* start Source material *

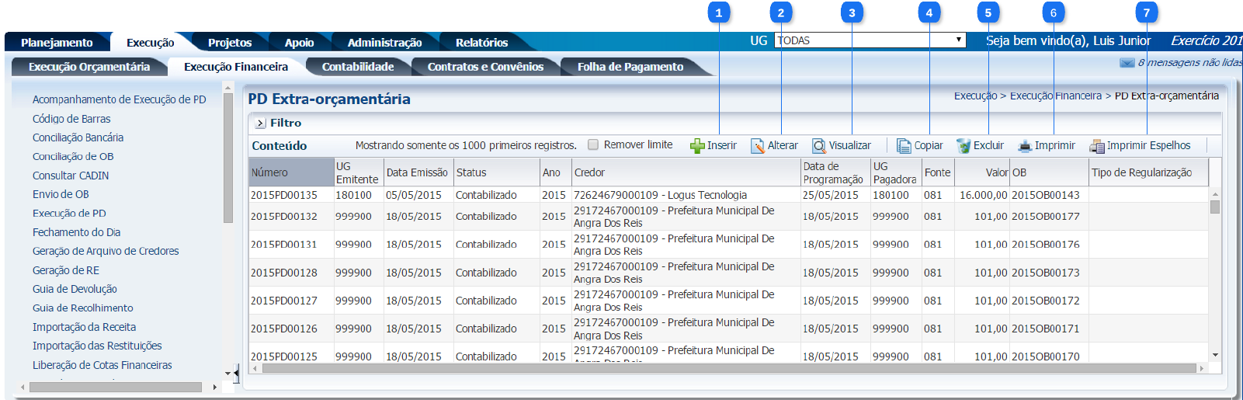
Task: Click Execução Financeira breadcrumb link
Action: [1055, 96]
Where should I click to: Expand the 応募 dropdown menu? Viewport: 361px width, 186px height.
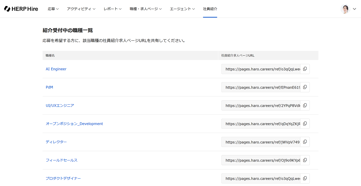53,9
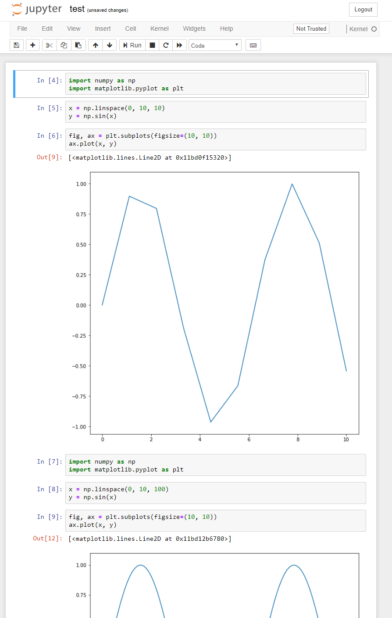Open the command palette keyboard icon
Image resolution: width=392 pixels, height=618 pixels.
pos(253,45)
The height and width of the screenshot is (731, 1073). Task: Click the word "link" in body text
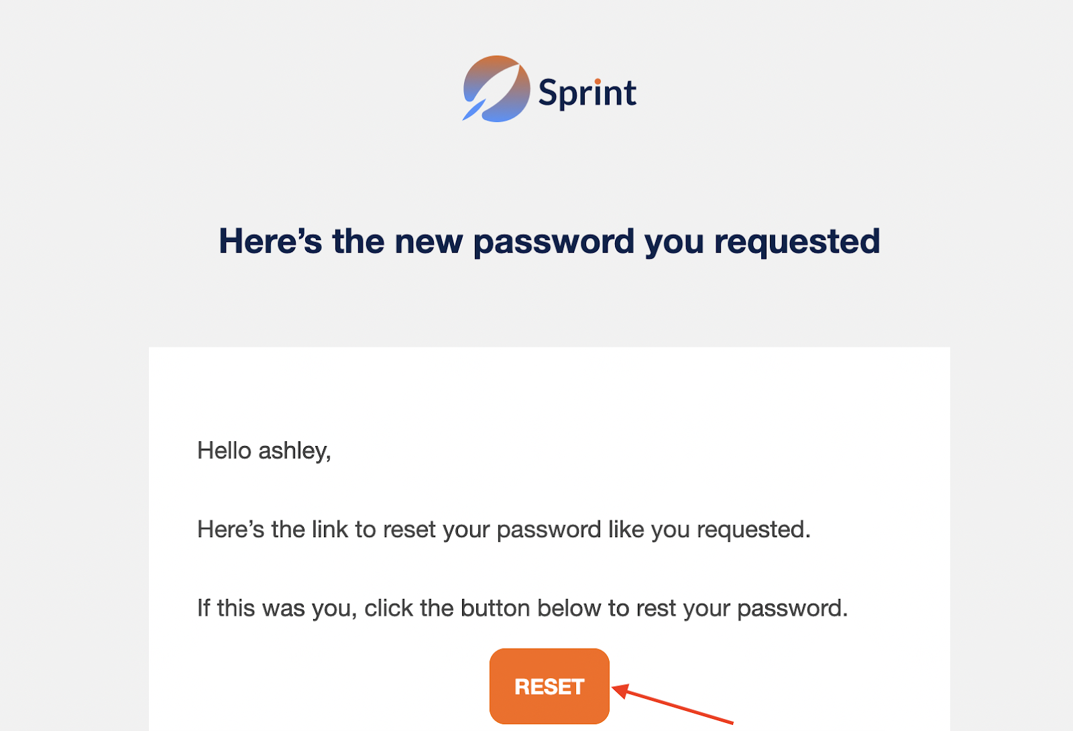[x=330, y=530]
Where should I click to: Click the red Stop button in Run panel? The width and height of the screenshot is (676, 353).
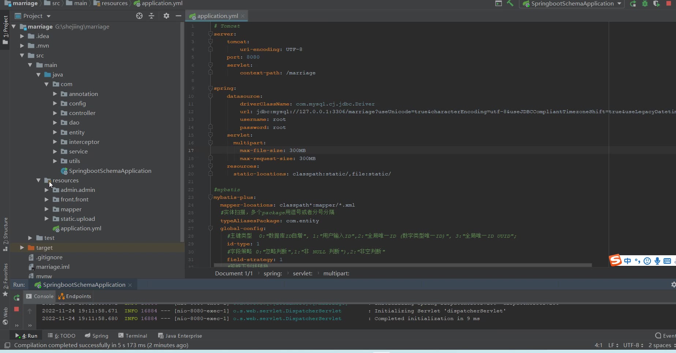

* end Source material *

Write out every line of text in the material above word for word, omitting the pictures.

→ **Output of the exercise**:
Task: Click Execução Financeira breadcrumb link
Action: [1055, 96]
Where should I click to: Expand the 応募 dropdown menu? Viewport: 361px width, 186px height.
53,9
Open the command palette keyboard icon
Image resolution: width=392 pixels, height=618 pixels.
pos(253,45)
The height and width of the screenshot is (731, 1073). Task: Click the word "link" in body text
[x=330, y=530]
Where should I click to: Click the red Stop button in Run panel? The width and height of the screenshot is (676, 353).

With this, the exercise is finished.